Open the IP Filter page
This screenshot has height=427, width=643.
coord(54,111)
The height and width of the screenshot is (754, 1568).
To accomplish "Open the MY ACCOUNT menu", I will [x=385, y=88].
+ + + + + + +
__Request__
Copy every line of the records above, keeping each one word for word.

__Response to this task__
Open the IP Filter page
This screenshot has height=427, width=643.
coord(54,111)
The height and width of the screenshot is (754, 1568).
To accomplish "Open the MY ACCOUNT menu", I will [x=385, y=88].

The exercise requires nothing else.